Problem to solve: Your task is to find every line of the data that holds the string "Given" and copy it.

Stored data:

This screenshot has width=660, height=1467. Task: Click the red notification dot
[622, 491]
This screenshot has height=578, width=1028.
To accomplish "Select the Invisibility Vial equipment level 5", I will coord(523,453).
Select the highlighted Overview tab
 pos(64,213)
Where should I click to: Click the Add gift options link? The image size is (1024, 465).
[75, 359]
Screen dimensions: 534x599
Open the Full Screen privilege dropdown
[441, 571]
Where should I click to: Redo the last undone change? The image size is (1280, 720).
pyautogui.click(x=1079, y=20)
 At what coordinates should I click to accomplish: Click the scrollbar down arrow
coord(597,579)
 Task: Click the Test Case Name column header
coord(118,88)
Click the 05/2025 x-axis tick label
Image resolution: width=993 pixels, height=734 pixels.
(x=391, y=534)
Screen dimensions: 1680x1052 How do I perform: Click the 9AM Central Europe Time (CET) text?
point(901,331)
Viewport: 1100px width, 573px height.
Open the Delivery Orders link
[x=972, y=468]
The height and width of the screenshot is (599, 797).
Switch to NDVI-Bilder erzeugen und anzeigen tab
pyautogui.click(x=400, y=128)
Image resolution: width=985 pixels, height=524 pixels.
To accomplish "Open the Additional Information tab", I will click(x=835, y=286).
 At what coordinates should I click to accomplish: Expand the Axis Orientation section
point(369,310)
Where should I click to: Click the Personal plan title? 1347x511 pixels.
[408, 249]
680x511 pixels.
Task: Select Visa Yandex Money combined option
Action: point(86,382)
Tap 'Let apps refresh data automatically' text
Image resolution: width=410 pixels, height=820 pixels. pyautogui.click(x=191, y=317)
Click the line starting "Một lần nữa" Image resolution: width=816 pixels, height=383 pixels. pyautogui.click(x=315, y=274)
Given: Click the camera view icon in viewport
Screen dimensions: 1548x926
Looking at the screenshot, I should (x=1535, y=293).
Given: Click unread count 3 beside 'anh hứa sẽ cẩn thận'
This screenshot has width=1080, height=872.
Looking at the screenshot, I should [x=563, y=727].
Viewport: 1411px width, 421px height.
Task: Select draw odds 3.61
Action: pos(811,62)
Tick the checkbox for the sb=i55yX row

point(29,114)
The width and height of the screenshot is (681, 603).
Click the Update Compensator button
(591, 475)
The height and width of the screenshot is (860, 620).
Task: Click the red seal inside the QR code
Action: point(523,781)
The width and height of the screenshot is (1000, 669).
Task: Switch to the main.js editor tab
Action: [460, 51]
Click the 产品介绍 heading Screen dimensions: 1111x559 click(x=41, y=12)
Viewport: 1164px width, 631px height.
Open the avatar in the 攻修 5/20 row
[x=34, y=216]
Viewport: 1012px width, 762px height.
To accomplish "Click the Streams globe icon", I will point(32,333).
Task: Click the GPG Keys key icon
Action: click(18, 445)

Answer section:
Given: Click the camera view icon in viewport
Given: Click unread count 3 beside 'anh hứa sẽ cẩn thận'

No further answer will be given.